Il panteismo attraverso il quale si concretizza l’equazione tra invocazioni ad Odino e riferimenti alla forza elementale, tra la fierezza del combattente e la sua subalternità ineluttabile alla natura circostante, permea l’intero “Mellom Skogkledde Aaser” e contagia così anche i brevi sfoghi in scaletta come la postilla “Naglfar / Ragnarok” in tributo agli Isengard e alla durezza della vita nordica, o la ricca intro di “Valgalderkvad” ancora oggi sfruttata in sede live per i più svariati medley e dalla cui malignità trarranno senz’altro spunto i Finntroll, pure loro maestri nel mostrare buio e luce come tratti inseparabili della stessa impietosa eppure sublime condizione umana.

Il rilascio dell’opera in questione mediante la Malicious Records (già dietro alle avveniristiche pubblicazioni dei giovani Dødheimsgard e Borknagar, tra gli altri) non è che la riprova utile benché non certamente necessaria del senso di freschezza del quale i Kampfar si erano fatti portatori già nel 1997, forti di tutta l’ambizione e la noncuranza nei confronti delle piccole fallacie che soltanto un debutto può vantare. Nessun altro opus della band venuta dall’allora Østfold potrà infatti replicare la dicotomia tra la pura scuola norrena e le istanze di rinnovamento concettuale, o di profonda unicità ed individualismo spinto già serpeggianti nell’ambiente estremo, sebbene nel 2011 gli episodi maggiormente brillanti di un da sempre sottovalutato “Mare” tornino spesso e volentieri alla totalizzante visione di bene e male imbracciata da Dolk e Thomas circa tre lustri addietro: al contrario si punterà, a partire dal magistrale follow-up datato 1999, alla polarizzazione di mood e scrittura verso il lato recondito ed inquieto della tradizione, celato in quel verde subconscio condiviso il quale può essere messo su spartito tramite le inquietudini Folk piuttosto che mediante l’epica Viking, peraltro destinata di lì a poco a passare tra le nerborute ed in tal senso ben più preparate mani dei cugini svedesi (nella fattispecie: i fin da subito mirabolanti esordi di Mithotyn e Thyrfing).

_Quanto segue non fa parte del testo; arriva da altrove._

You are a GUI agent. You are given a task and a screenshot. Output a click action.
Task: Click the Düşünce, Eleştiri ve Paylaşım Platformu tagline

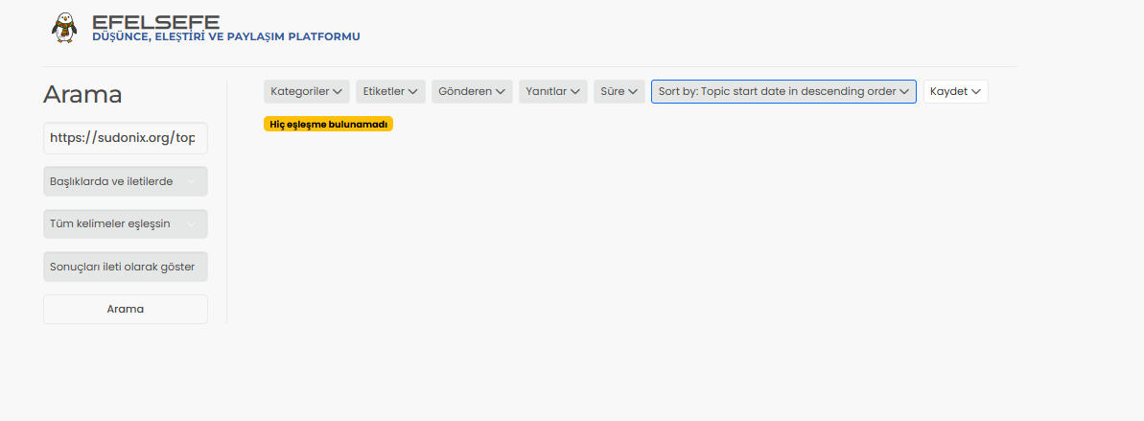click(x=225, y=36)
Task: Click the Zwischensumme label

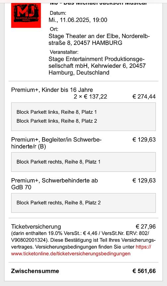Action: (35, 271)
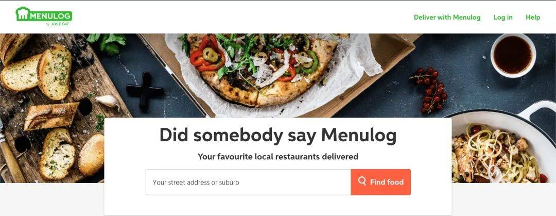Open the Log in page
The image size is (556, 216).
503,17
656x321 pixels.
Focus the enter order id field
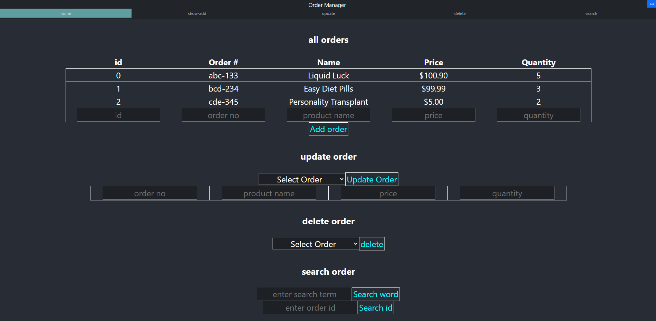pyautogui.click(x=310, y=308)
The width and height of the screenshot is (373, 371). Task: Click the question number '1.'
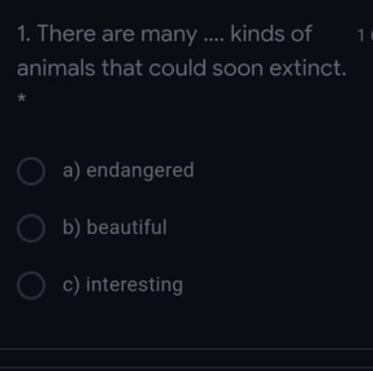point(24,35)
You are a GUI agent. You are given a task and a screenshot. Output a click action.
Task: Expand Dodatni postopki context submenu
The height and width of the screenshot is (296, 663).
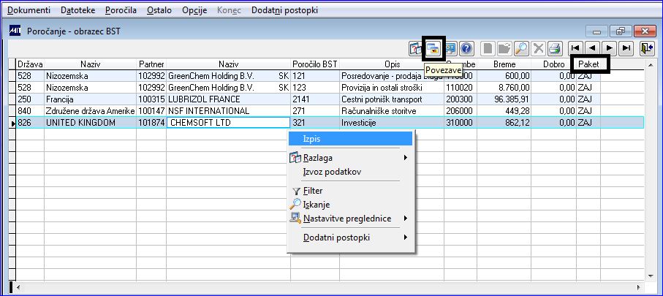(x=406, y=238)
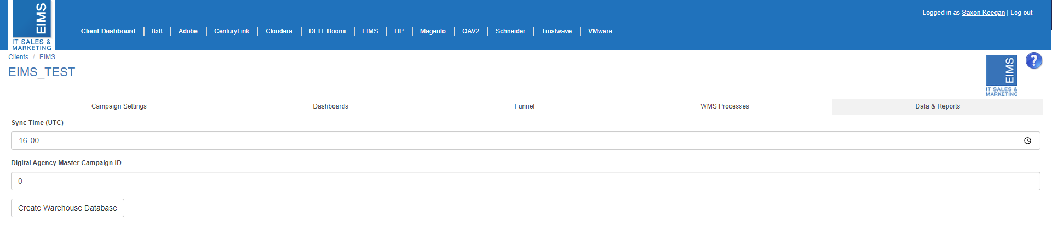Click the Clients breadcrumb link

point(18,57)
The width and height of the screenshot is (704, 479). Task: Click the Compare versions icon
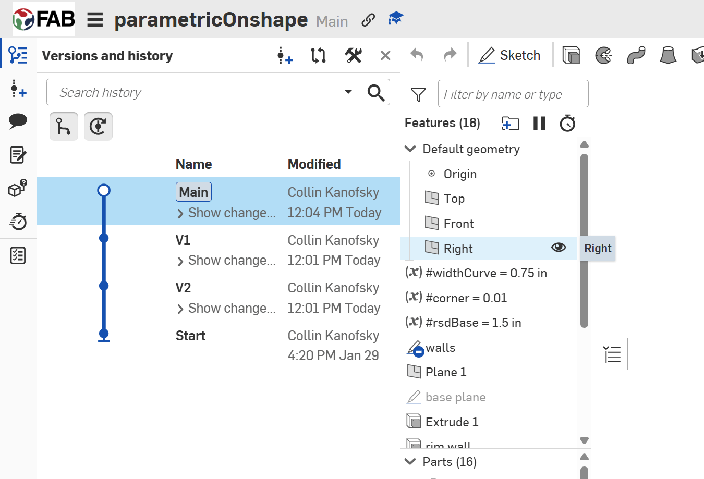(x=318, y=55)
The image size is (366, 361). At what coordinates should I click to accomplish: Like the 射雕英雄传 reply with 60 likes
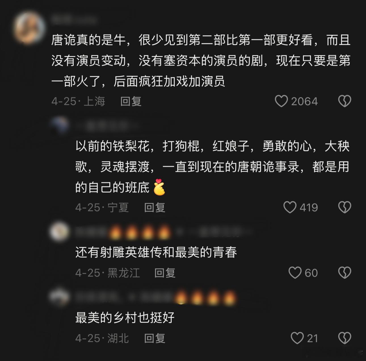(295, 273)
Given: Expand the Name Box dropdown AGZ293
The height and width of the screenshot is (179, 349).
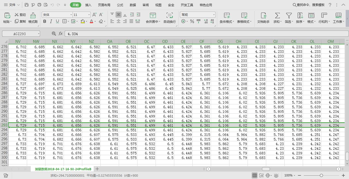Looking at the screenshot, I should pyautogui.click(x=39, y=34).
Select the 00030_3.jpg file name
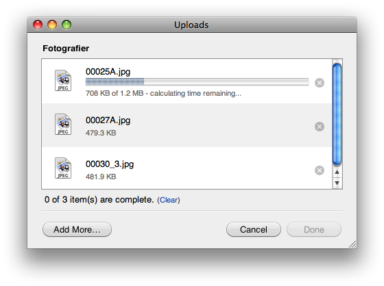Image resolution: width=384 pixels, height=286 pixels. click(110, 164)
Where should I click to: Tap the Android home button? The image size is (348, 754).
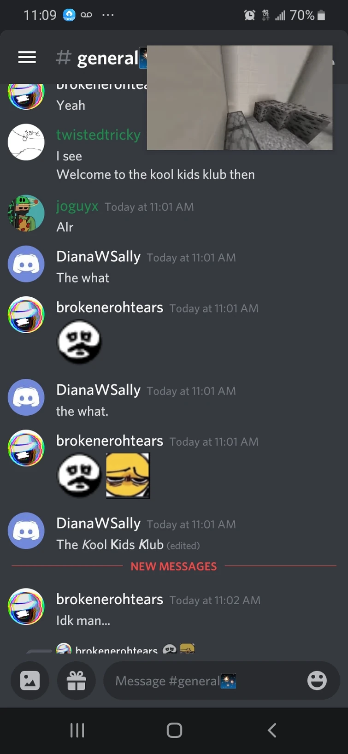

Ad ogni modo, e pur nella sua sostanziale unicità all’interno di una discografia altrimenti splendidamente coesa, il moto ondivago tra nero e bianco catturato su “Mellom Skogkledde Aaser” conserva dopo venticinque anni un’energia assai rara e quasi visionaria nell’altrimenti immutabile permagelo fisso lì intorno, facendone bella mostra tanto negli ancora oggi godevolissimi brani quanto appunto in quella suggestiva copertina a metà strada tra inverno ed estate, tra passato recente e futuro di anni a venire; un paesaggio mutevole e dalla forza vitale inaspettata, quella stessa che hanno i Kampfar e aveva buona parte delle nuove leve norvegesi messesi in viaggio tutte assieme alla volta delle più inedite forme espressive.